**Task directions**
Print the listing below word for word, starting at its first line and ending at the line that contains "[x=302, y=465]", with both of those lines included.

Data listing:
══════════

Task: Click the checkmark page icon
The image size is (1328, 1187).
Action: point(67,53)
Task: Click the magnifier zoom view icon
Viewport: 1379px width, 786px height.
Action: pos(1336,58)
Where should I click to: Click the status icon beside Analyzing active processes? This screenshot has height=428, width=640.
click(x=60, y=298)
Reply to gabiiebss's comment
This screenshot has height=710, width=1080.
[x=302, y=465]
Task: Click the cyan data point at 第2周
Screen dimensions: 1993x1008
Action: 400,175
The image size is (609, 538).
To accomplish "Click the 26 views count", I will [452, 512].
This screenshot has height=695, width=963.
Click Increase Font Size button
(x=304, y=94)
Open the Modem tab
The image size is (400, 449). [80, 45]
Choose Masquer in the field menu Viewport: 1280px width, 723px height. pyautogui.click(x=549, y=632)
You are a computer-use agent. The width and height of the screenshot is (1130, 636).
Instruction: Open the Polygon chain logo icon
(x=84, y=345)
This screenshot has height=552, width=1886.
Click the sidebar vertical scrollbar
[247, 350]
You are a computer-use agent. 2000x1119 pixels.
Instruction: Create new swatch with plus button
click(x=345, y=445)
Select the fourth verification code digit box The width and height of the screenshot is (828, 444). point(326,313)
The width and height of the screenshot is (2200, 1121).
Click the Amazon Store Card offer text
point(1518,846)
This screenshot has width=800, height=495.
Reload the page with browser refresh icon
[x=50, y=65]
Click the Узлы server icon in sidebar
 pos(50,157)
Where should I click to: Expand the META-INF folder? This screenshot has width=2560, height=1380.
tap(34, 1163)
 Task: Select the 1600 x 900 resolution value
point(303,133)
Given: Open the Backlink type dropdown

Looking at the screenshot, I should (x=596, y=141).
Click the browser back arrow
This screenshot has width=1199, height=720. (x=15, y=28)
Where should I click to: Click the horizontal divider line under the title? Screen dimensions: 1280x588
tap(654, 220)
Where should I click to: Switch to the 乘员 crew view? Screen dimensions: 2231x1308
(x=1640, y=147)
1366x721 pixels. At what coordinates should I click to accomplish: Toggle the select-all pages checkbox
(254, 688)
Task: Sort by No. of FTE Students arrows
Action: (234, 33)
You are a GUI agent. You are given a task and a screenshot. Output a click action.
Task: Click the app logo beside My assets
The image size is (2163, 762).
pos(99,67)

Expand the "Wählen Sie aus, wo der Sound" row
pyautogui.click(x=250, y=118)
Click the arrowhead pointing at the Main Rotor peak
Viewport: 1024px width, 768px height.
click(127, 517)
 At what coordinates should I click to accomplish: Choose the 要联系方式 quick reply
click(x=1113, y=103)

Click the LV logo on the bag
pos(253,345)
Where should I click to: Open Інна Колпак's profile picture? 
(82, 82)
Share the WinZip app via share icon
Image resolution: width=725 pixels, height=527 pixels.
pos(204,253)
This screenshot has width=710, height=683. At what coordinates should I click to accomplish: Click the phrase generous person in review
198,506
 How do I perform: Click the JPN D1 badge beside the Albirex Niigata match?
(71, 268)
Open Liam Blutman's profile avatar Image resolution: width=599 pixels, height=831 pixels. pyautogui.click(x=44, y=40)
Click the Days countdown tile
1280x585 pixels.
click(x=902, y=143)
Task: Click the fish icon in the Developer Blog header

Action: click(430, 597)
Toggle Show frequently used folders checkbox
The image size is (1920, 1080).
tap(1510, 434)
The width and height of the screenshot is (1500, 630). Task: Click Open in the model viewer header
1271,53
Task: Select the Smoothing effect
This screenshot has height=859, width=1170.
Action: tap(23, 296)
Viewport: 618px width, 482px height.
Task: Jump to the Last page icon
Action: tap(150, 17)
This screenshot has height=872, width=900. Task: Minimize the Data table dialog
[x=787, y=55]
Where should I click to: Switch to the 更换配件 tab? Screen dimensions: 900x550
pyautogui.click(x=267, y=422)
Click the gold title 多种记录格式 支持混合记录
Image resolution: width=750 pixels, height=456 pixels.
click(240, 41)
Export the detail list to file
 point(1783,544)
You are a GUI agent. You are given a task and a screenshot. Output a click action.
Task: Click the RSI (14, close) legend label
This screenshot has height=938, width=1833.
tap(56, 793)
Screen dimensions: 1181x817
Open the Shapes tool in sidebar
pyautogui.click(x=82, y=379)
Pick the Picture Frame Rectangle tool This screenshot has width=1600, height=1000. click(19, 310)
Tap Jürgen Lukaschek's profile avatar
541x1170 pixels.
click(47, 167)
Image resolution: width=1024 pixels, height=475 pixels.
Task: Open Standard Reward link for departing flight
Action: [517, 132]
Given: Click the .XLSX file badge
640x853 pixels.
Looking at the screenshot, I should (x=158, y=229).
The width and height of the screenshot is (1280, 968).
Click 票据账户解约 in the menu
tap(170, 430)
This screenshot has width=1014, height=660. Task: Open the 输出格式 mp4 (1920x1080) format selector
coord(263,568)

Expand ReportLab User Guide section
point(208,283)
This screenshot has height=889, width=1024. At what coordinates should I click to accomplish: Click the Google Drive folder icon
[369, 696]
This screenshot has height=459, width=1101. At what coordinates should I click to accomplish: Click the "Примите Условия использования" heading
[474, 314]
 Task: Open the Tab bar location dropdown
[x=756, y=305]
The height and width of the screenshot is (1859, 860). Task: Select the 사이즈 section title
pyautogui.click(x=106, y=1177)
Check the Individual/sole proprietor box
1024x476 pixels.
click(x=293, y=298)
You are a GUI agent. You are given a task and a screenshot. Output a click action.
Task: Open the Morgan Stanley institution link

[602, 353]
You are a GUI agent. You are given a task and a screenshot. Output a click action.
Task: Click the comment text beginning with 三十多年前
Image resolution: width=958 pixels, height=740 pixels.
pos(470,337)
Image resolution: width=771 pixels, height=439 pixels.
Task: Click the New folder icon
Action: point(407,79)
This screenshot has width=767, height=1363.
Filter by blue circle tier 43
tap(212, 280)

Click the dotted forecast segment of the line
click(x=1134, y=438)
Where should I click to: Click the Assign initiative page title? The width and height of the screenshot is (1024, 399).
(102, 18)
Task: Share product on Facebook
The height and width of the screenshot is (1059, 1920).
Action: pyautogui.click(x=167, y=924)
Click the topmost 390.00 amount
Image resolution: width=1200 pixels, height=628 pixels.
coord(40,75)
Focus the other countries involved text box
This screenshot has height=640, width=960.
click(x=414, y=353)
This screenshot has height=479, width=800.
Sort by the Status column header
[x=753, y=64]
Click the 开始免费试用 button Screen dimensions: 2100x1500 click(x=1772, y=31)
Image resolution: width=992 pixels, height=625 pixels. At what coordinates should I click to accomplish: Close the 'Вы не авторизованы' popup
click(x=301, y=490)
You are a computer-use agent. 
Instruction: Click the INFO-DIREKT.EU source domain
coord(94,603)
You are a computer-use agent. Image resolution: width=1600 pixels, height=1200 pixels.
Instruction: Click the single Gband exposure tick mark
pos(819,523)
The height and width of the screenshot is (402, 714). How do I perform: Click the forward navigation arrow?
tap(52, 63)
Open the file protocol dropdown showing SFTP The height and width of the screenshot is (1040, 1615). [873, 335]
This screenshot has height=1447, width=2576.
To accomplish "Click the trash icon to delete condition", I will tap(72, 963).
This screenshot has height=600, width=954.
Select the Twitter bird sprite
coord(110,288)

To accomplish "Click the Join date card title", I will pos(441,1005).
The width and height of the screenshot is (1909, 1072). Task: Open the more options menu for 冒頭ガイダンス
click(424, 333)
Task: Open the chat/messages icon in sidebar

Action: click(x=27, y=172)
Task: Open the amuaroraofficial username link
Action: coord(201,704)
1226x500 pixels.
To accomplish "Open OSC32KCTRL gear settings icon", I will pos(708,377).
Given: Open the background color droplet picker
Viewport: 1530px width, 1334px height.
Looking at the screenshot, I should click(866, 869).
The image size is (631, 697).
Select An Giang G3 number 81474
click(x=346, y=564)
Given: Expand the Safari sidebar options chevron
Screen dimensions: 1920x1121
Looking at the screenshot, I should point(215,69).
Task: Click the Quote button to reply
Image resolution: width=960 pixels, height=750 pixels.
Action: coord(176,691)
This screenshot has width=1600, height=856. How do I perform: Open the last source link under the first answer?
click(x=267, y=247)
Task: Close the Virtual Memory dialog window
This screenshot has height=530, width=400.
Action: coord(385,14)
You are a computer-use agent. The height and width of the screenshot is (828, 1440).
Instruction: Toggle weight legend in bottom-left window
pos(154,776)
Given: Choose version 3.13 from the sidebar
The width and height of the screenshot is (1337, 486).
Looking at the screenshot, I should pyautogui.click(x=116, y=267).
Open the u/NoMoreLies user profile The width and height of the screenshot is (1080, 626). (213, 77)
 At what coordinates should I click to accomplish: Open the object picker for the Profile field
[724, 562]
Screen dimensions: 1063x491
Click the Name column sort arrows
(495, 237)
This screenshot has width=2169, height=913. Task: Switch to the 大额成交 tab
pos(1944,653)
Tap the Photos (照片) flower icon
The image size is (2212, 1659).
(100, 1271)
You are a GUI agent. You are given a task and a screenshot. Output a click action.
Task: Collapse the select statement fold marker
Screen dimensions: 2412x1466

══════════

**Exercise solution**
Task: Click the checkmark page icon
The image size is (1328, 1187).
Action: point(67,53)
Task: Click the magnifier zoom view icon
Viewport: 1379px width, 786px height.
Action: pos(1336,58)
Where should I click to: Click the status icon beside Analyzing active processes? This screenshot has height=428, width=640.
click(x=60, y=298)
Reply to gabiiebss's comment
This screenshot has height=710, width=1080.
[x=302, y=465]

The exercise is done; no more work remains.